Rewrite every line, requests included, starting at the first line and ending at the line containing "[x=267, y=222]", with nothing before or after that range. In the answers only, rescale each click coordinate by 0.35 and round to whole numbers, with halves rounding up.

» **Records for the task**
++++++++++

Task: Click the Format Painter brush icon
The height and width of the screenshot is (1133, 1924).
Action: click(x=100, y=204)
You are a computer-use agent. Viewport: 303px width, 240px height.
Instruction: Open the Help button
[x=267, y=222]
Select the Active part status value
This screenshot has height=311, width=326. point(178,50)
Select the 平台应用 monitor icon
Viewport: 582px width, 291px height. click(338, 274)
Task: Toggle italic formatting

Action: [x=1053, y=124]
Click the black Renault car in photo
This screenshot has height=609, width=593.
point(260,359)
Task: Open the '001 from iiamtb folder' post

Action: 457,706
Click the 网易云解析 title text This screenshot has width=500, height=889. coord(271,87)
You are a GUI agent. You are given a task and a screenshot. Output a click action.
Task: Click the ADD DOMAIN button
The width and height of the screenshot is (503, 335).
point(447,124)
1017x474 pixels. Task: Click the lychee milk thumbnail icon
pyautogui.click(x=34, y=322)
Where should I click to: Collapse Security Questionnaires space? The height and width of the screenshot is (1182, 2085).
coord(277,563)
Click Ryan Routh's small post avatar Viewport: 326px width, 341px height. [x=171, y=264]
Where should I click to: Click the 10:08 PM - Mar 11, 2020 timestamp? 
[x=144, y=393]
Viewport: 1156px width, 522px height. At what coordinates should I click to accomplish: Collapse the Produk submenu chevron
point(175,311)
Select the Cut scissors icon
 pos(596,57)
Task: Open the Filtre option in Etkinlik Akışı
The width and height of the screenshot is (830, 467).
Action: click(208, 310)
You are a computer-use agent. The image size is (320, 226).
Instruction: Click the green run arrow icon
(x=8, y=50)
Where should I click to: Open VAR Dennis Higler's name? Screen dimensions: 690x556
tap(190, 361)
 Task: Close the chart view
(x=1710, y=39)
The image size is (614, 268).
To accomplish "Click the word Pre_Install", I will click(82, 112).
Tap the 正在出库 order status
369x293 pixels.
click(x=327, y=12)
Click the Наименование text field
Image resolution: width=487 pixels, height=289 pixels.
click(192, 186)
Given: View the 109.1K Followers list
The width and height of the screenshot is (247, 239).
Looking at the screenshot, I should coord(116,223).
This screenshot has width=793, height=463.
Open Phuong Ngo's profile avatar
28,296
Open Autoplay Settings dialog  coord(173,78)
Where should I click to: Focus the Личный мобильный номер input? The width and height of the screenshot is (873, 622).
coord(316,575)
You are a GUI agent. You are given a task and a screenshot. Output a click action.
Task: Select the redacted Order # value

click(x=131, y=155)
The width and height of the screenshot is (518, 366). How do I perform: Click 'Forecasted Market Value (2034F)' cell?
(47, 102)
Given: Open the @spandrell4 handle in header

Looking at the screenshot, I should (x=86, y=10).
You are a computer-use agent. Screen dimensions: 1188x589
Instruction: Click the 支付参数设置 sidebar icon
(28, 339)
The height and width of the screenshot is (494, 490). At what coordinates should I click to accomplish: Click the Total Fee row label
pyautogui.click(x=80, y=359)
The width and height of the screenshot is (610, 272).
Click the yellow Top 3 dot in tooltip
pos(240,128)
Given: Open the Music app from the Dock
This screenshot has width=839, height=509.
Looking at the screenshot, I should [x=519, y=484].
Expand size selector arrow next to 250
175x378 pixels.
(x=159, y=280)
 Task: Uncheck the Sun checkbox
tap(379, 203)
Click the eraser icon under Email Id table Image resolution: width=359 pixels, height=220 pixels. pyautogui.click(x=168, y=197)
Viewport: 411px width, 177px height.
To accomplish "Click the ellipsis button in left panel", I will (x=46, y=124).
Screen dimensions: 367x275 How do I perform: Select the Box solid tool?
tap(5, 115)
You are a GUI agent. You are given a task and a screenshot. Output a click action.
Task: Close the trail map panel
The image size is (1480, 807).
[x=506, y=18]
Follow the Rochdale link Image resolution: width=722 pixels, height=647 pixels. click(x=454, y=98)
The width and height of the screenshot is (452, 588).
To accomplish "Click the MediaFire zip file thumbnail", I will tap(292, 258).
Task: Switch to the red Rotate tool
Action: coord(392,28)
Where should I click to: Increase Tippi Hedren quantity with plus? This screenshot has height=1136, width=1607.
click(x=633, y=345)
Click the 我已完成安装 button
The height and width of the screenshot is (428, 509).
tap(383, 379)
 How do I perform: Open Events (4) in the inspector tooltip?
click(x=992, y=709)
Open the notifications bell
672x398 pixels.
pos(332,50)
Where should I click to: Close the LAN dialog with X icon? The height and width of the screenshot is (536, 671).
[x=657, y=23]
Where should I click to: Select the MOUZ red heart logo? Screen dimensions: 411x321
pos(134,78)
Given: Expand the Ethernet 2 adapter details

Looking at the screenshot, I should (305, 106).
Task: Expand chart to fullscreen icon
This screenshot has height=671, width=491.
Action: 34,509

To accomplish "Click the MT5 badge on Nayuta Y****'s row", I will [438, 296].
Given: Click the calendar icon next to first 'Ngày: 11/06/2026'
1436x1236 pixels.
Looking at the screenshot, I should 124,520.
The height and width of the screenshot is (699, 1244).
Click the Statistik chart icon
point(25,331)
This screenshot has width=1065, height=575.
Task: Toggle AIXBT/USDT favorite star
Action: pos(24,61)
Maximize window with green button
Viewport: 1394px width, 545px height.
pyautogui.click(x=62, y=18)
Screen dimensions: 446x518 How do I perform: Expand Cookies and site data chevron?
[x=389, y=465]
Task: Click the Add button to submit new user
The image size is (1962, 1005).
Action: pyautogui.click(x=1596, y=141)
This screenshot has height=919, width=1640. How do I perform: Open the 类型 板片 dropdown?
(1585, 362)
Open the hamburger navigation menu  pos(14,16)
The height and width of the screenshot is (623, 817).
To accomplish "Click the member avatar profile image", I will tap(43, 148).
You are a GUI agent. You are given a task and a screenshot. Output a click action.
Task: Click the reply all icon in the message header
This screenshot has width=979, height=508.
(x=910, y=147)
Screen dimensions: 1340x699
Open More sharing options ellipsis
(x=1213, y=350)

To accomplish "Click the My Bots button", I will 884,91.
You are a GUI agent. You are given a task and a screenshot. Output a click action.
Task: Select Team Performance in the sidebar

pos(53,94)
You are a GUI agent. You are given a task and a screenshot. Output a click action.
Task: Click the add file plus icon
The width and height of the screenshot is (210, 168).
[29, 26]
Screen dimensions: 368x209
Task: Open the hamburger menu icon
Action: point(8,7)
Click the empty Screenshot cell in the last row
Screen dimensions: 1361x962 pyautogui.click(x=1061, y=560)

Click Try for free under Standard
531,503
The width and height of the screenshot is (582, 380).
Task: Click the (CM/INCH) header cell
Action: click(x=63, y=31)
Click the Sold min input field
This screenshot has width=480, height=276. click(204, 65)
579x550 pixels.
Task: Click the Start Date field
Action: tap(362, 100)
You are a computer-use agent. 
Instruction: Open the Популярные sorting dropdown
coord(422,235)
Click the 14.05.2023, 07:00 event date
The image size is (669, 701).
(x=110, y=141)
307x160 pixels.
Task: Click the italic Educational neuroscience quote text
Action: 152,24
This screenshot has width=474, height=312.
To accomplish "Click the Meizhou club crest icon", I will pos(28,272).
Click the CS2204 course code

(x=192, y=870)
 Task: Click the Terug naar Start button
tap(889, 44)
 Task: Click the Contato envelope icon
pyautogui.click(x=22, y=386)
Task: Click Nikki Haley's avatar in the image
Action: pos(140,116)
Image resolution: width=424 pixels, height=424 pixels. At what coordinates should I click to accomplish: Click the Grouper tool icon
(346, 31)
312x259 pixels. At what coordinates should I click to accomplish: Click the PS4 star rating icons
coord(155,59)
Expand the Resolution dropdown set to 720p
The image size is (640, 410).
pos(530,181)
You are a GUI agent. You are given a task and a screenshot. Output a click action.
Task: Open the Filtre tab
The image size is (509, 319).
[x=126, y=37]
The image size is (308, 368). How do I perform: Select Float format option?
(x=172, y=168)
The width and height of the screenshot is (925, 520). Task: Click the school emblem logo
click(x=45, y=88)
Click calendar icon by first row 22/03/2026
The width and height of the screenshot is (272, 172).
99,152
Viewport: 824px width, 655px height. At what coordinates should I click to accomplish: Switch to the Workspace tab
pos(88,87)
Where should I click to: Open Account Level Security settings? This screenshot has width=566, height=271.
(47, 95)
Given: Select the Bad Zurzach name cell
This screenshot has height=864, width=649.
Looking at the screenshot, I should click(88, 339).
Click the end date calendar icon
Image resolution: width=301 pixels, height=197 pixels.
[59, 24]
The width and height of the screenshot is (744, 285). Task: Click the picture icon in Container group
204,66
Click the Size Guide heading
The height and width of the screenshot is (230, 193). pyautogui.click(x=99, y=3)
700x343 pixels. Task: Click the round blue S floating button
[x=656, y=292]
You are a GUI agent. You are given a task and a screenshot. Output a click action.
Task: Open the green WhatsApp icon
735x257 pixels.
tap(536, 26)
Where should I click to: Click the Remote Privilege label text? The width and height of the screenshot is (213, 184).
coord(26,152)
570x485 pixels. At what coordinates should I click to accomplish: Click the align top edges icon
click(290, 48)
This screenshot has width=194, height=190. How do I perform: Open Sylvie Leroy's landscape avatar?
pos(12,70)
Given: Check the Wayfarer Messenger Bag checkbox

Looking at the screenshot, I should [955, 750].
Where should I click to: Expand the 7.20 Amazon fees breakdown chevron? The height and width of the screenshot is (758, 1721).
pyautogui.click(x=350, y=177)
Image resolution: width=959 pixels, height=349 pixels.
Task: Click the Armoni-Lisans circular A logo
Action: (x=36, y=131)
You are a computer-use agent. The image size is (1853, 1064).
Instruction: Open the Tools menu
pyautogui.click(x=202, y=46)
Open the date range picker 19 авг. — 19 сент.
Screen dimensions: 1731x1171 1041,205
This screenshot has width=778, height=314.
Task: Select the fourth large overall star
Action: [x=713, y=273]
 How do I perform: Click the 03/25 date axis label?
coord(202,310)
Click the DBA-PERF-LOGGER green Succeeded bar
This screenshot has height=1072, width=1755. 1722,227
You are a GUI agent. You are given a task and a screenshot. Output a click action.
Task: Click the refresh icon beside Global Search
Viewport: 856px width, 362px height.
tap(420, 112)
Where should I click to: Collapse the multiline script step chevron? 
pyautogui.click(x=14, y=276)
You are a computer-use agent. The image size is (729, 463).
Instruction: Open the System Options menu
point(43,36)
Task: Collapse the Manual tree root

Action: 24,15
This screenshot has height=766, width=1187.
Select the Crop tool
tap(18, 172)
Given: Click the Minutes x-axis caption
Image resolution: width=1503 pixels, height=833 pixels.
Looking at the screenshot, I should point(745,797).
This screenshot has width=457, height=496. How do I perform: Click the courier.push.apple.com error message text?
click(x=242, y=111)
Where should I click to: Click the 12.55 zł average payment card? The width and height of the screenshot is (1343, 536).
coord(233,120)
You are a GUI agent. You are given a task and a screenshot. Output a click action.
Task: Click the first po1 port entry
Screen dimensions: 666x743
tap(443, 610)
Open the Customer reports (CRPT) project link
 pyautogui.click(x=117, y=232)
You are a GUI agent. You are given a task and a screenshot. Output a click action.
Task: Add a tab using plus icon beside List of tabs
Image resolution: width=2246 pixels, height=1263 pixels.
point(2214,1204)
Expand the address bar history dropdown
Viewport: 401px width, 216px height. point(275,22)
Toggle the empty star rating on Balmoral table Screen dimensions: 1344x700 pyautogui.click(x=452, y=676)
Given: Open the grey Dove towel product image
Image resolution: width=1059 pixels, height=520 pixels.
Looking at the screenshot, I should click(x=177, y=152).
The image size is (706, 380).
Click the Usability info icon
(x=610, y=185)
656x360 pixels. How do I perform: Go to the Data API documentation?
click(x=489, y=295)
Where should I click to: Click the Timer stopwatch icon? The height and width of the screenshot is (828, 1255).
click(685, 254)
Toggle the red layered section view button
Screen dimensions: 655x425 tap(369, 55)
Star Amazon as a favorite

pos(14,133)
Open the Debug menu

++++++++++

» **Answer to the problem**
Task: Click the Format Painter brush icon
The height and width of the screenshot is (1133, 1924).
Action: click(x=35, y=71)
You are a computer-use agent. Viewport: 303px width, 240px height.
Instruction: Open the Help button
[x=93, y=78]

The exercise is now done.